Sleeping Beauty, le premier film de la romancière australienne Julia Leigh, est une dérangeante méditation sur un thème ancestral, Eros et Thanatos, l’amour (dans sa dimension érotique) et la mort (dans sa version sénile).

 Sleeping Beauty, c’est le titre anglais du conte de Perrault « la Belle au Bois Dormant ». Mais aucun Prince Charmant ne vient réveiller Lucy du sommeil artificiel où elle se trouve plongée dans un bordel de luxe où des messieurs très riches et très vieux peuvent faire de son corps ce qu’ils veulent l’espace d’une nuit, à condition de ne pas laisser de marques et de ne pas pénétrer.

 Le film s’ouvre sur une scène de pénétration. Etudiante désargentée, Lucy (Emmy Browning) sert de cobaye à un laboratoire qui insère un tube dans son œsophage et y injecte un liquide non spécifié. Lucy est courageuse. Elle nettoie une salle de bistrot à la nuit tombante. Elle effectue des travaux administratifs dans un bureau. Elle trouve aussi le temps et l’énergie de racoler des hommes aisés et de leur monnayer ses charmes.

 Lucy a un joli petit corps d’une rare blancheur et un joli visage d’ange. Elle sait ce qu’elle veut, est experte dans l’art de draguer et sait se vendre. Lorsqu’une annonce lui fait rencontrer Clara (Rachael Blake), la tenancière d’une maison de plaisir haut de gamme, c’est le jackpot. Son baptême du feu est une soirée dans le style « Eyes Wide Shut », le dernier film de Stanley Kubrick. Dîner et apéritif sont servis par de jeunes femmes aguichantes et dévêtues. Lorsque Clara fait appel ensuite à ses services, c’est pour servir d’objet sexuel endormi aux caprices de messieurs à qui l’interdiction de pénétrer est purement formelle, tant leur grand âge les a rendus impuissants.

 Lucy semble résolue et forte. Mais sa vie à la maison avec sa mère alcoolique et son frère hostile est exempte d’affection. Elle rend fréquemment visite à un homme avec lequel un amour réciproque semble possible, mais c’est un abîme de drogue et d’incommunication qui s’élargit entre eux. Sa dernière nuit chez Madame Clara tourne au cauchemar : lorsqu’elle se réveille, le vieillard à ses côtés est mort, après avoir avalé un poison. La vie de Lucy, sans amour, s’est fracturée, irrémédiablement peut-être.
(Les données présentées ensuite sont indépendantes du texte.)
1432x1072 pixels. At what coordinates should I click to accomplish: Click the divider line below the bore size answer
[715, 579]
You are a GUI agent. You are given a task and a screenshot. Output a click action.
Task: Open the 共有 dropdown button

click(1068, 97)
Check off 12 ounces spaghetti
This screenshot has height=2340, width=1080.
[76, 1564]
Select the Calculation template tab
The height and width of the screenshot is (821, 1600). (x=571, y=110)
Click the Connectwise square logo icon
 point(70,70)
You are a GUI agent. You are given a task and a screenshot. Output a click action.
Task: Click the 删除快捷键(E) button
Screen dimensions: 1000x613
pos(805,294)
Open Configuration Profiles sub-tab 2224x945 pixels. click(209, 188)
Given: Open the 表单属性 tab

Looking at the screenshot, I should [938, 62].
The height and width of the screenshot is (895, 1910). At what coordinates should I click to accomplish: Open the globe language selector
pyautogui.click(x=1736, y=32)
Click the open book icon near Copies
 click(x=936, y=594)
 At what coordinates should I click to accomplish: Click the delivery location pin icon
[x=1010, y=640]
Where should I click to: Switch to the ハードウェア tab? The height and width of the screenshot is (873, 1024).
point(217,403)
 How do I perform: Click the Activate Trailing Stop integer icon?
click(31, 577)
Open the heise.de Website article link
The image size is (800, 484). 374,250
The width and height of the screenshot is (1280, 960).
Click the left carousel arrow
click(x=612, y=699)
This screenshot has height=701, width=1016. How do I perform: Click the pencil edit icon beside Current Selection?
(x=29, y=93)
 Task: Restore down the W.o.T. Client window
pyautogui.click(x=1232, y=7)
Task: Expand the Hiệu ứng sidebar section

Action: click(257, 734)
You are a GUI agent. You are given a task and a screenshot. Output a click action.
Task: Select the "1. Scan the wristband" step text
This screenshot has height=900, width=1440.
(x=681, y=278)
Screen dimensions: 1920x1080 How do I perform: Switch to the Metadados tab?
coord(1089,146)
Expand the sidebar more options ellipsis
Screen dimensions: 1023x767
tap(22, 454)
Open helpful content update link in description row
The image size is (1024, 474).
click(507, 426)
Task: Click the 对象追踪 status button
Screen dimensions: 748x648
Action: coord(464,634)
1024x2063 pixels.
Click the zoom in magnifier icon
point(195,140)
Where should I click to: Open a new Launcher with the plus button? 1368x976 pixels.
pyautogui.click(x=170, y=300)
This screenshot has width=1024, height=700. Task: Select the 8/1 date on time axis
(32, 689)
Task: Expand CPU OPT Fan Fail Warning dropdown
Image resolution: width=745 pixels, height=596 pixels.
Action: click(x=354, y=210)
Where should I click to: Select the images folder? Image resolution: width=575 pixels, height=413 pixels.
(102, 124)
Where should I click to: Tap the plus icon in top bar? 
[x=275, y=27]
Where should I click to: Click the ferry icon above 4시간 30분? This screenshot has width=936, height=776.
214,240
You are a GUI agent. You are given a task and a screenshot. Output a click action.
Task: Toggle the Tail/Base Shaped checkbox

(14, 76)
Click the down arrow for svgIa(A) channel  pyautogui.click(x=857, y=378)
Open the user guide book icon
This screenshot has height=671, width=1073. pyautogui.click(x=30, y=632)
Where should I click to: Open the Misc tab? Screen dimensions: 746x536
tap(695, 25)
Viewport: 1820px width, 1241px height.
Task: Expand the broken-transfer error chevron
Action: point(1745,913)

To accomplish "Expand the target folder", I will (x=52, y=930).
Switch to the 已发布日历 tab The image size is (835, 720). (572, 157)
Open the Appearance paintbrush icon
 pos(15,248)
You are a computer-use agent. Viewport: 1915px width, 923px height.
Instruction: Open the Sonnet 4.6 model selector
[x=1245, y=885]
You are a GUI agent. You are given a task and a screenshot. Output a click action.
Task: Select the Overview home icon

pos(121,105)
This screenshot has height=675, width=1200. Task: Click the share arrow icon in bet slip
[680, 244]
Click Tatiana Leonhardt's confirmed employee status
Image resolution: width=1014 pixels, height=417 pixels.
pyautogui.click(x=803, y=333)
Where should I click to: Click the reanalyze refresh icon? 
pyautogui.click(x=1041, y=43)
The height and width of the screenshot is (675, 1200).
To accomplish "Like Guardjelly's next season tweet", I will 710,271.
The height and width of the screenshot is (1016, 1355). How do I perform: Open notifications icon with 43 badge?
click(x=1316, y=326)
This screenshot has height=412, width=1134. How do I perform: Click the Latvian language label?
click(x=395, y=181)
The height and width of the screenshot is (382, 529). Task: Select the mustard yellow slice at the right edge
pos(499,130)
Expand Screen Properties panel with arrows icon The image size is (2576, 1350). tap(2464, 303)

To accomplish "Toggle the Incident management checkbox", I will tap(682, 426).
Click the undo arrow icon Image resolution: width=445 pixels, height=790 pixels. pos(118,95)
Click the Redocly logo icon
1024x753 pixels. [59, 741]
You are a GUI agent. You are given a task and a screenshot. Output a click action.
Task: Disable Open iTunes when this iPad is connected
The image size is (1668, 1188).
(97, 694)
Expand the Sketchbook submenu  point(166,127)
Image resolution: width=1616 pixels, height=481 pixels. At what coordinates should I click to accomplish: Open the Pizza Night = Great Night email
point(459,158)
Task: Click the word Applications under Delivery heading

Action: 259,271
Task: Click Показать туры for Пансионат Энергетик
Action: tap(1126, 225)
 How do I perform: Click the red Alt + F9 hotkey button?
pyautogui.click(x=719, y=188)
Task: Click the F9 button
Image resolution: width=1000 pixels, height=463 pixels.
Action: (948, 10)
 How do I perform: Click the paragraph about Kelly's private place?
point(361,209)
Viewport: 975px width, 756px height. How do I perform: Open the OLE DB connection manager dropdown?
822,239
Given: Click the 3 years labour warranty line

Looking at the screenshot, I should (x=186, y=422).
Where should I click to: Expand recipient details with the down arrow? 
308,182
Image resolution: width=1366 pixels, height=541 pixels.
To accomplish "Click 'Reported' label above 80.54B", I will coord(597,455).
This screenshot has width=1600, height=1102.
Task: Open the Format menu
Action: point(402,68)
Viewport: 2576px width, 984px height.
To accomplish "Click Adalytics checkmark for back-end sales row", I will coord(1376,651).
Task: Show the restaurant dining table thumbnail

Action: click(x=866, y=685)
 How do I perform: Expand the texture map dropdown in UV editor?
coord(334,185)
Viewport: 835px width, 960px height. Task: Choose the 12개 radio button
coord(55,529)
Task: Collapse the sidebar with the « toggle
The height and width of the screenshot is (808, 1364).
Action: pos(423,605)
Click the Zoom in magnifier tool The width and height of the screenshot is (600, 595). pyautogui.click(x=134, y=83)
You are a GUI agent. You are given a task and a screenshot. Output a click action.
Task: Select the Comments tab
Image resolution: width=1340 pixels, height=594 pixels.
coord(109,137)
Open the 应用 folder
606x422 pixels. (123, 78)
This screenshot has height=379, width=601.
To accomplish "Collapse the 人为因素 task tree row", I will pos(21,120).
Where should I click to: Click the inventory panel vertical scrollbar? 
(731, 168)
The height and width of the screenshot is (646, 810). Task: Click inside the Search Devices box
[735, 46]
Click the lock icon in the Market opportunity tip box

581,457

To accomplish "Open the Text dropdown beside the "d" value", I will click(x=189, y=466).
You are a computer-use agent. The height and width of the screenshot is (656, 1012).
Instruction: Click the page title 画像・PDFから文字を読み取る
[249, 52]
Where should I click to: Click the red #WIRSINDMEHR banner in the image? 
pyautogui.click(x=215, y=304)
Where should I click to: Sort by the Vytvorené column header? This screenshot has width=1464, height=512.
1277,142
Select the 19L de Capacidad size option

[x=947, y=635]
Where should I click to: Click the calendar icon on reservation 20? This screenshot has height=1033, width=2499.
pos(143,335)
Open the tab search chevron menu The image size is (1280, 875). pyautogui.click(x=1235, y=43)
 Le film de Julia Leigh est profondément dérangeant.  Il navigue au bord du voyeurisme et de la violence, sans y succomber. Il est intentionnellement froid : tout est filmé avec distance, dans une lumière crue, sans musique. C’est surtout le désespoir de Lucy, à l’opposé de l’harmonie de son corps et de la force apparente de son tempérament, qui rend mal à l’aise. Sans nul doute, Julia Leigh a transmis l’émotion qu’elle recherchait.

 Affiche du film « Sleeping Beauty ».